START PROVIDED DATA

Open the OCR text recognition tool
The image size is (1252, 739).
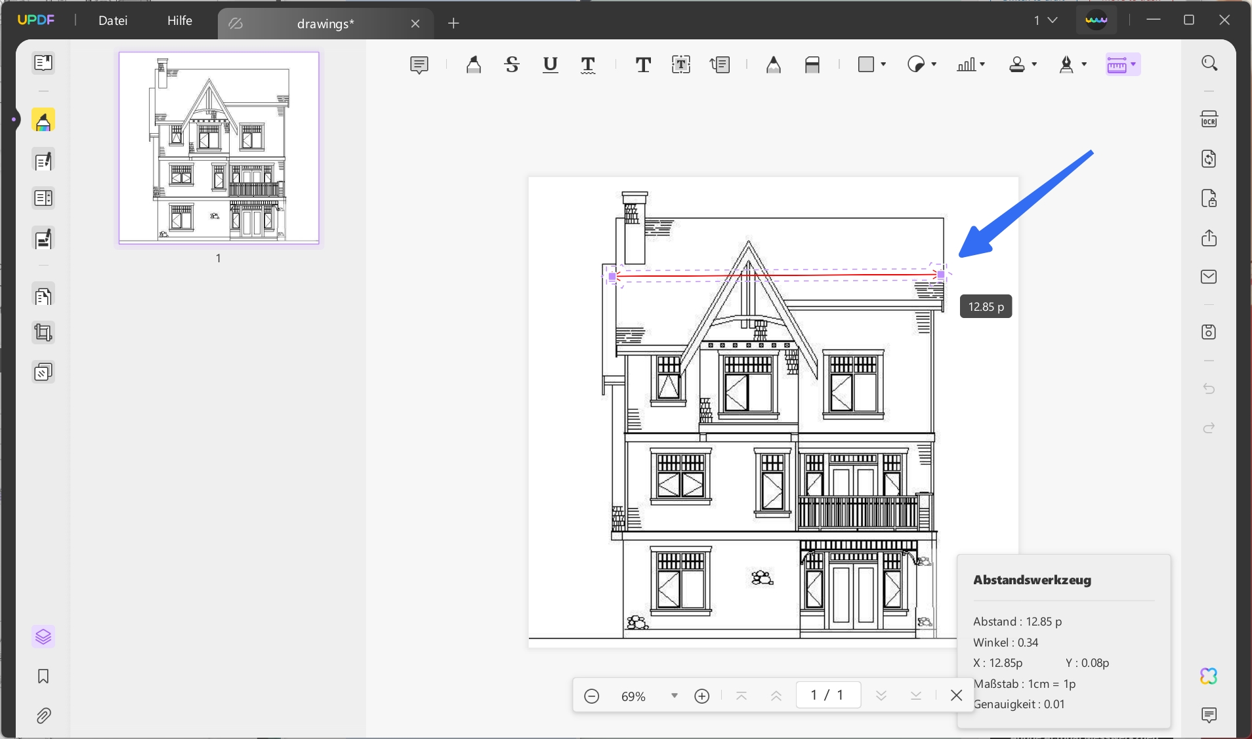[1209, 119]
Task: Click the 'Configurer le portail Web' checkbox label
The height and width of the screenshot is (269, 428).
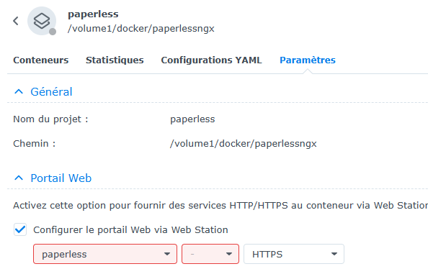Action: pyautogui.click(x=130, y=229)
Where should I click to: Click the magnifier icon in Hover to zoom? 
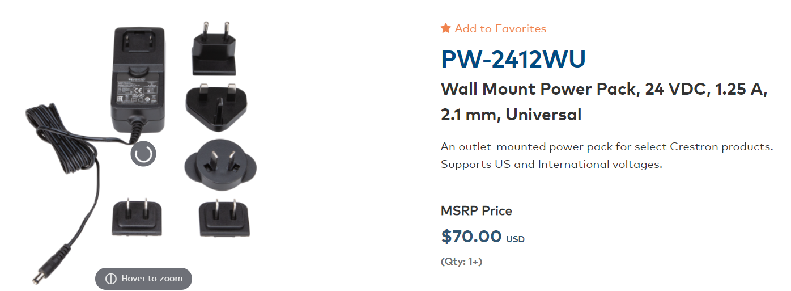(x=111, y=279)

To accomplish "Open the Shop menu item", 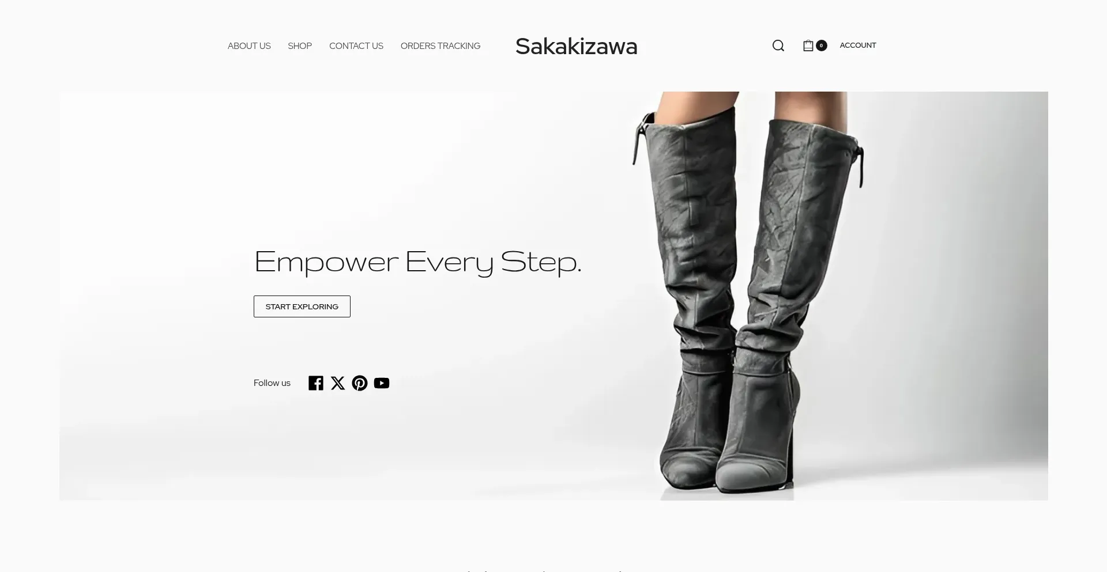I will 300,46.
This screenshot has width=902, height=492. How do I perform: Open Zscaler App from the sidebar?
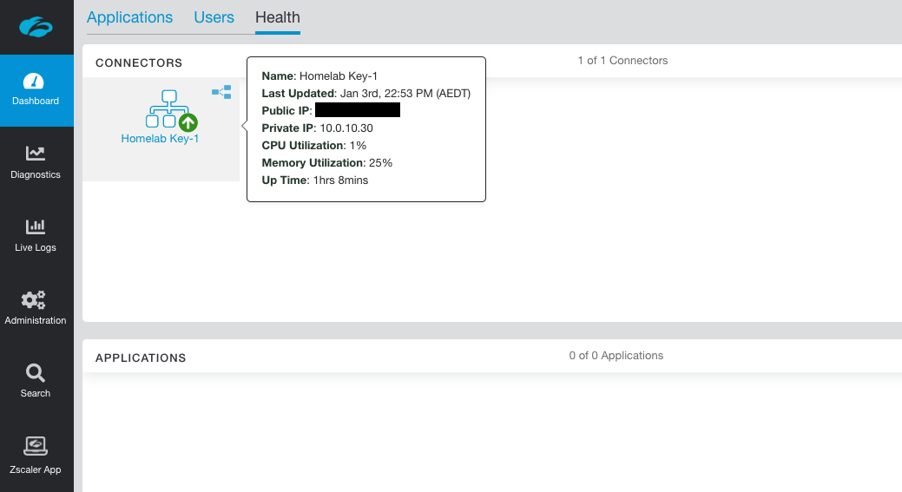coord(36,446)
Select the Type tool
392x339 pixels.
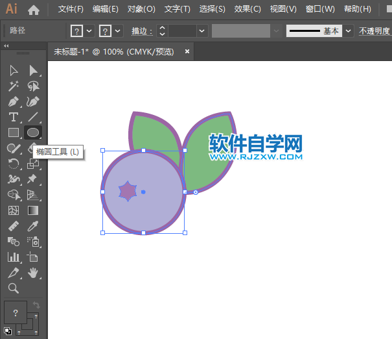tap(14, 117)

END PROVIDED DATA

▶ [WORK INSTRUCTION] Tell how many lines of the material above hold "tool", answering with a bare number.

▶ [SOLUTION TO THE EXERCISE] 2